Garipler garibi Yunus
Yunus Emre gibi olmalı. Onun kadar içeriden, onun kadar duru. O, her yaştan insanın şiirine sığındığı bir dize dervişi, bir bilge.
Anadolu’dayız, buradayız Yunus’tan beri, güzeliz. Yazdıkları Türkçenin duası.
Denizde balıklar, gökte kuşlar anlamaya, yeryüzünde insanlar okumaya devam edecek onu.
Türkçe var olduğu sürece muhabbetle okunmaya devam edecek.
Şükürler olsun.
***
Herkesin bir Yunus’u var. Ben de kendi Yunus’umu kırık dökük cümlelerle anlatmaya çalışayım.
Tam bir garip. Bizim garip yanımız. Garip yanını bulan Yunus’u bulur. Garip yanını seven Yunus’u sever. Garip yanına sarılan Yunus’a sarılır.
Çiçeklerle konuşuruz, Yunus’la konuşur gibi.
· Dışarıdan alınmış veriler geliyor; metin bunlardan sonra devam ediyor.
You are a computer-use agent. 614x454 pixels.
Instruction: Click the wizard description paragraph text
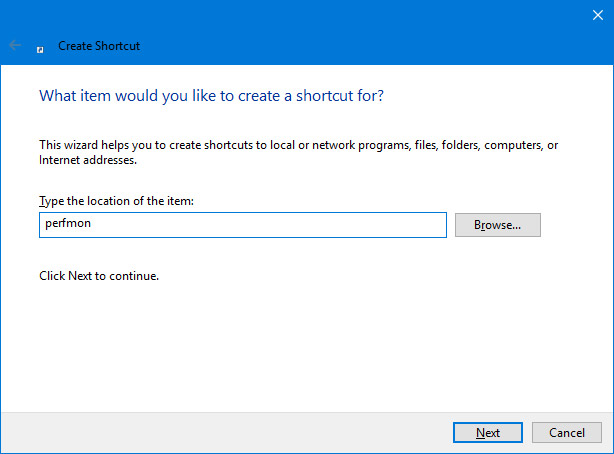[x=298, y=152]
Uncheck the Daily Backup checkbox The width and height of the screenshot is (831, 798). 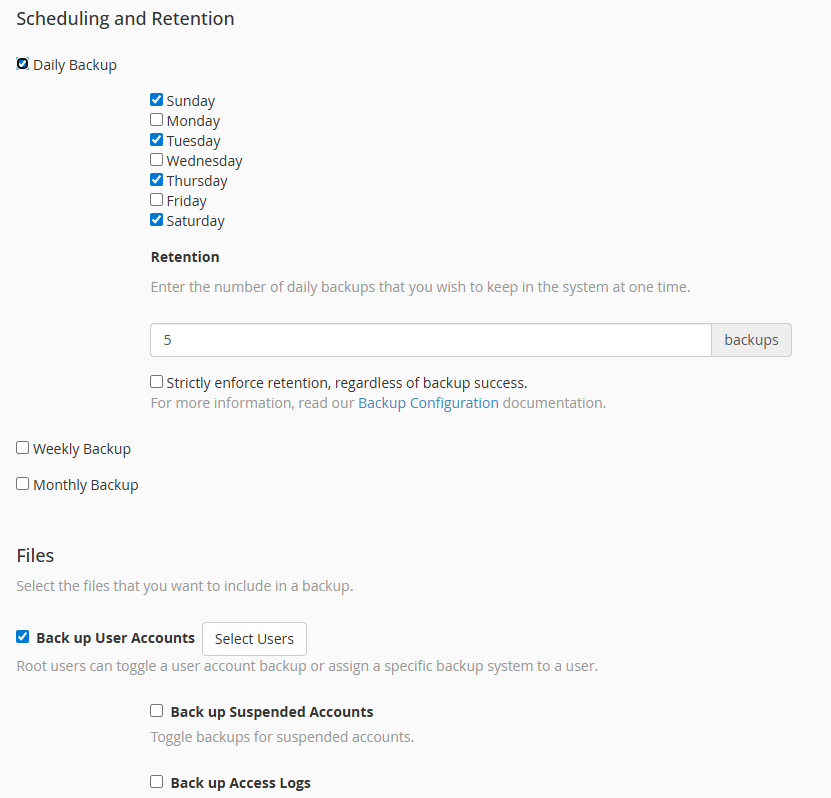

Yunus bu samimiyetin, bu içtenliğin içinde.
Çıksak bir yola, bir dağa rastlasak Yunus ne zirvede ne de dağın eteklerinde. O, yol boyunca yanımızda.
Omzumuza yüklenmiş kırık muhabbetlerde, hüznümüzde.
Küçük bir aluç ağacının serin gölgesinde, sevincimizde.
Berrak suda, suya düşen karıncada.
Yunus şarkımızda, kahramanlığımızda.
Bir türkü başında, bir üzüm bağında…
***
Yunus gibi yolu olmalı insanın. Yola Yunus gibi düşmeli. Hak ve garipler yoluna…
Yunus, hem yol hem yolcu. Ama hep garip. Yanında yöresinde zalimler yok, garipler var, gönlünü hakka açmış kurbanlar var…
Yunus’la yola düşenler zalimin karşısında yer alır.
Yunus’la yola düşenler olmuşa, olana ve olacağa tebessüm eder.
Yunus’la yola düşenler yürür giderler türkülerle sonsuz olana.
***
Su gibi yoldaşlık… O sizde, siz onda akar gidersiniz.
Yunus’la yolculuk bir’e seyahattir. Herkesle bir olunamaz. Herkes de bir olmaz. Gönüldür o. Yürürüz tüm yönlerimize. İnsan oluruz, dost oluruz, aziz oluruz. An oluruz, an’da oluruz. Son yoktur.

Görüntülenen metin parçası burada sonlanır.